(3) – Not Magic, Just Math: Unlocking the Probability Behind Machine Learning

Olivier Krieger
18.01.2026 · 3 min read

From the Monty Hall Paradox to Self-Driving Cars: My takeaways from Module 3.

This week, I tackled Module 3 of my Machine Learning Professional Certificate. If Module 2 was about the “messy reality” of cleaning data, Module 3 was about the mathematical engine that makes sense of that mess: Probability.

We often talk about AI as if it’s magic, but at a fundamental level, it is rooted in mathematical principles. Because real-world data is often incomplete or noisy, machine learning relies on probability to model uncertainty and optimize decisions.

The AI Hierarchy: Who sits where?

First, we cleared up the confusion between common terms. They aren’t synonyms; they are a hierarchy.

  • Artificial Intelligence (AI): The broad umbrella of creating systems that emulate human behavior and intelligence.
  • Machine Learning (ML): A subset of AI where machines learn from data without explicit programming.
  • Deep Learning (DL): A subset of ML using neural networks to simulate how human brains perceive the world.
  • Generative AI: A subset of DL that creates new content (text, images, code).

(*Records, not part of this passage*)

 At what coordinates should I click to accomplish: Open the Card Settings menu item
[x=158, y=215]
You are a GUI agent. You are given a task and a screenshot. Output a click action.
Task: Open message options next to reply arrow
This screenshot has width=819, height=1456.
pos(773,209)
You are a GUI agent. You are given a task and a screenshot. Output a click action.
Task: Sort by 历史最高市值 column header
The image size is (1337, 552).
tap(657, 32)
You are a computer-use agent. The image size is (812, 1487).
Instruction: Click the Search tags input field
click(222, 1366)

Statistics vs. Probability: Two Sides of the Same Coin

I learned an interesting distinction between these two fields. They address different questions using different approaches.

  • Probability is forward-looking: It starts with a known model (conditions) and predicts likely outcomes. For example, “If I have a fair coin, what are the chances I get heads?”
  • Statistics is backward-looking: It analyzes past data to infer the model. For example, “I flipped a coin 100 times and got 60 heads; is this coin biased?”

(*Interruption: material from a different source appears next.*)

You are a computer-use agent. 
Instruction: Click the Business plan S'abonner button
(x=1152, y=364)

In Machine Learning, we need both. Probability helps us make predictions, while statistics helps us validate those predictions against observed data.

Handling Uncertainty with Bayes’ Rule

One of the most powerful tools in ML is Bayes’ Rule. It allows a system to update its beliefs based on new evidence.

  • Prior: The initial probability (belief).
  • Likelihood: The probability of seeing the evidence given that belief.
  • Posterior: The updated probability after considering the evidence.

This is how self-driving cars work. They blend sensor data (evidence) with probability models to estimate where they are and what pedestrians might do, updating their decisions in real-time.

The Monty Hall Paradox

The module used the famous Monty Hall problem to prove how easily human intuition fails at probability.

  • The Setup: You pick one of three doors (Door 1). There is a car behind one and goats behind the others. The host opens a different door (Door 3) to reveal a goat. He asks if you want to switch to Door 2 .
  • The Intuition: Most people think it’s a 50/50 split, so it doesn’t matter if you switch.
  • The Math: You should always switch. Sticking gives you a 1/3 chance of winning, while switching doubles your chances to 2/3.

I even ran a simulation in Python to prove this. After running the game 10,000 times, the graph showed the win rate for switching converging perfectly to roughly 66%.

Probability Distributions

Finally, we covered how variables are classified:

  • Discrete Variables: Countable values (e.g., number of customers). These are often modeled using a Binomial Distribution.
  • Continuous Variables: Infinite values within a range (e.g., temperature). These are often modeled using a Normal Distribution.

These distributions are used everywhere, from stock market analysis (normal distribution) to risk assessment in insurance (Poisson distribution).